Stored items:
▬▬▬▬▬▬▬▬▬▬
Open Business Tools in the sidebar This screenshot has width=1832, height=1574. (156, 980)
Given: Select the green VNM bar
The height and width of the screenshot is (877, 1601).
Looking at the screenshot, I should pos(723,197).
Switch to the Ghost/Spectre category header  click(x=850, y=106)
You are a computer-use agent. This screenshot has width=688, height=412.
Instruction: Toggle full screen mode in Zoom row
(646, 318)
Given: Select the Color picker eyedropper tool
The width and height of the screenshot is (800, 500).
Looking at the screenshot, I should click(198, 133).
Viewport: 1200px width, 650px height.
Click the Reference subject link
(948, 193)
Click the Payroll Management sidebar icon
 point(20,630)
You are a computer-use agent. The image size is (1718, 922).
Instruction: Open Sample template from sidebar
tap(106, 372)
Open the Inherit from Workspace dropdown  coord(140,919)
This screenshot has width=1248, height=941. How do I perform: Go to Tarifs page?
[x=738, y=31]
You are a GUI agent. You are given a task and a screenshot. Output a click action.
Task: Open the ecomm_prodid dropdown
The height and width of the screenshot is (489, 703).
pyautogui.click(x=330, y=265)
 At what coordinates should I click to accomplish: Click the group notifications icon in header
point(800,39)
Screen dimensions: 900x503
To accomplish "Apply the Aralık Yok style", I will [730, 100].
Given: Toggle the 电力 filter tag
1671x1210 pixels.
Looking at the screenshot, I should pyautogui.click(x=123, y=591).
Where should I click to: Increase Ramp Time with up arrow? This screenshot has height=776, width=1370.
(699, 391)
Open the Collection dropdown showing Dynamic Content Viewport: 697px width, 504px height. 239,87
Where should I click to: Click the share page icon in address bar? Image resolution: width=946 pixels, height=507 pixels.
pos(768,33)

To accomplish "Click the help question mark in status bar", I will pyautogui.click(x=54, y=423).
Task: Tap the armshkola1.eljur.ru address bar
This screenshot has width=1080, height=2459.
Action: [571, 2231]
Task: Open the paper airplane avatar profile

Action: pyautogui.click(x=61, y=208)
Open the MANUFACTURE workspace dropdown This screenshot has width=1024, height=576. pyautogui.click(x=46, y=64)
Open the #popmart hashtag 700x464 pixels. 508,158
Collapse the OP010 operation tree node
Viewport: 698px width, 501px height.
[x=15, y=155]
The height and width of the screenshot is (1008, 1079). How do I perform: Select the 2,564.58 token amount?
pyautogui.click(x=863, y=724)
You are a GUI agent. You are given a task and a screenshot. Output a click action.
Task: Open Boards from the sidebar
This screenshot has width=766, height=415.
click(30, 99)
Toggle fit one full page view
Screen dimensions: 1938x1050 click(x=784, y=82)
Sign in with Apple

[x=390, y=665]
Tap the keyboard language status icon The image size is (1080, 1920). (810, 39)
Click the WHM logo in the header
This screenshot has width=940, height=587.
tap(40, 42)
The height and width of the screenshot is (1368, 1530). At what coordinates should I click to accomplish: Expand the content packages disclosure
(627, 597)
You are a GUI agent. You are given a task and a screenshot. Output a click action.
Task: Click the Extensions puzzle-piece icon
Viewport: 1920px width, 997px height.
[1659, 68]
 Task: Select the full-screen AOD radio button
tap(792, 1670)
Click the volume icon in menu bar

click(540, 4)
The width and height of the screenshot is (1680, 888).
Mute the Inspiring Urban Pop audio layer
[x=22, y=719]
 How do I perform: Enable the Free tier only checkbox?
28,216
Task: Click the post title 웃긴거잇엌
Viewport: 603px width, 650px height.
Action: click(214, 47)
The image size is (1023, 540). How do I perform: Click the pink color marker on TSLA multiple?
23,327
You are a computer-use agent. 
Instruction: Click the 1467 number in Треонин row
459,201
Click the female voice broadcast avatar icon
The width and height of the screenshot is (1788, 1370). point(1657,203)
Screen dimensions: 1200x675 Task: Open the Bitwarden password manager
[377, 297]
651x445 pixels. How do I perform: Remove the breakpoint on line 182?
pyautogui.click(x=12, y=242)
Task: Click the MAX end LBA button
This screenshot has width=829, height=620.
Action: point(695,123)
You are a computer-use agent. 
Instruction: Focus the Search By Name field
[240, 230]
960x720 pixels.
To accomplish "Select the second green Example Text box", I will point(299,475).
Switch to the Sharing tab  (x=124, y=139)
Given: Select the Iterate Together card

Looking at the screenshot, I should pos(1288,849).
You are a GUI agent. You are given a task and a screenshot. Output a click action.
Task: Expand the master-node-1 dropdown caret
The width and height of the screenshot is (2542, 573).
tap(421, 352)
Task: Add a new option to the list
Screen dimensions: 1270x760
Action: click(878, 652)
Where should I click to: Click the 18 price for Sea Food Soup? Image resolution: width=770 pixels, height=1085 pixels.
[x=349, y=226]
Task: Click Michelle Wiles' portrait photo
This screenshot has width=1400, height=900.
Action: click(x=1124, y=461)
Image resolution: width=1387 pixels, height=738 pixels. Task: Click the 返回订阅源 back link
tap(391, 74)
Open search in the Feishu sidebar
▬▬▬▬▬▬▬▬▬▬
Brief:
Retype the entries. Every line must match exactly.

Written reply:
Open Business Tools in the sidebar This screenshot has width=1832, height=1574. (156, 980)
Given: Select the green VNM bar
The height and width of the screenshot is (877, 1601).
Looking at the screenshot, I should pos(723,197).
Switch to the Ghost/Spectre category header  click(x=850, y=106)
You are a computer-use agent. This screenshot has width=688, height=412.
Instruction: Toggle full screen mode in Zoom row
(646, 318)
Given: Select the Color picker eyedropper tool
The width and height of the screenshot is (800, 500).
Looking at the screenshot, I should click(198, 133).
Viewport: 1200px width, 650px height.
Click the Reference subject link
(948, 193)
Click the Payroll Management sidebar icon
 point(20,630)
You are a computer-use agent. The image size is (1718, 922).
Instruction: Open Sample template from sidebar
tap(106, 372)
Open the Inherit from Workspace dropdown  coord(140,919)
This screenshot has width=1248, height=941. How do I perform: Go to Tarifs page?
[x=738, y=31]
You are a GUI agent. You are given a task and a screenshot. Output a click action.
Task: Open the ecomm_prodid dropdown
The height and width of the screenshot is (489, 703).
pyautogui.click(x=330, y=265)
 At what coordinates should I click to accomplish: Click the group notifications icon in header
point(800,39)
Screen dimensions: 900x503
To accomplish "Apply the Aralık Yok style", I will [730, 100].
Given: Toggle the 电力 filter tag
1671x1210 pixels.
Looking at the screenshot, I should pyautogui.click(x=123, y=591).
Where should I click to: Increase Ramp Time with up arrow? This screenshot has height=776, width=1370.
(699, 391)
Open the Collection dropdown showing Dynamic Content Viewport: 697px width, 504px height. 239,87
Where should I click to: Click the share page icon in address bar? Image resolution: width=946 pixels, height=507 pixels.
pos(768,33)

To accomplish "Click the help question mark in status bar", I will pyautogui.click(x=54, y=423).
Task: Tap the armshkola1.eljur.ru address bar
This screenshot has width=1080, height=2459.
Action: [571, 2231]
Task: Open the paper airplane avatar profile

Action: pyautogui.click(x=61, y=208)
Open the MANUFACTURE workspace dropdown This screenshot has width=1024, height=576. pyautogui.click(x=46, y=64)
Open the #popmart hashtag 700x464 pixels. 508,158
Collapse the OP010 operation tree node
Viewport: 698px width, 501px height.
[x=15, y=155]
The height and width of the screenshot is (1008, 1079). How do I perform: Select the 2,564.58 token amount?
pyautogui.click(x=863, y=724)
You are a GUI agent. You are given a task and a screenshot. Output a click action.
Task: Open Boards from the sidebar
This screenshot has width=766, height=415.
click(30, 99)
Toggle fit one full page view
Screen dimensions: 1938x1050 click(x=784, y=82)
Sign in with Apple

[x=390, y=665]
Tap the keyboard language status icon The image size is (1080, 1920). (810, 39)
Click the WHM logo in the header
This screenshot has width=940, height=587.
tap(40, 42)
The height and width of the screenshot is (1368, 1530). At what coordinates should I click to accomplish: Expand the content packages disclosure
(627, 597)
You are a GUI agent. You are given a task and a screenshot. Output a click action.
Task: Click the Extensions puzzle-piece icon
Viewport: 1920px width, 997px height.
[1659, 68]
 Task: Select the full-screen AOD radio button
tap(792, 1670)
Click the volume icon in menu bar

click(540, 4)
The width and height of the screenshot is (1680, 888).
Mute the Inspiring Urban Pop audio layer
[x=22, y=719]
 How do I perform: Enable the Free tier only checkbox?
28,216
Task: Click the post title 웃긴거잇엌
Viewport: 603px width, 650px height.
Action: click(214, 47)
The image size is (1023, 540). How do I perform: Click the pink color marker on TSLA multiple?
23,327
You are a computer-use agent. 
Instruction: Click the 1467 number in Треонин row
459,201
Click the female voice broadcast avatar icon
The width and height of the screenshot is (1788, 1370). point(1657,203)
Screen dimensions: 1200x675 Task: Open the Bitwarden password manager
[377, 297]
651x445 pixels. How do I perform: Remove the breakpoint on line 182?
pyautogui.click(x=12, y=242)
Task: Click the MAX end LBA button
This screenshot has width=829, height=620.
Action: point(695,123)
You are a computer-use agent. 
Instruction: Focus the Search By Name field
[240, 230]
960x720 pixels.
To accomplish "Select the second green Example Text box", I will point(299,475).
Switch to the Sharing tab  (x=124, y=139)
Given: Select the Iterate Together card

Looking at the screenshot, I should pos(1288,849).
You are a GUI agent. You are given a task and a screenshot. Output a click action.
Task: Expand the master-node-1 dropdown caret
The width and height of the screenshot is (2542, 573).
tap(421, 352)
Task: Add a new option to the list
Screen dimensions: 1270x760
Action: click(878, 652)
Where should I click to: Click the 18 price for Sea Food Soup? Image resolution: width=770 pixels, height=1085 pixels.
[x=349, y=226]
Task: Click Michelle Wiles' portrait photo
This screenshot has width=1400, height=900.
Action: click(x=1124, y=461)
Image resolution: width=1387 pixels, height=738 pixels. Task: Click the 返回订阅源 back link
tap(391, 74)
Open search in the Feishu sidebar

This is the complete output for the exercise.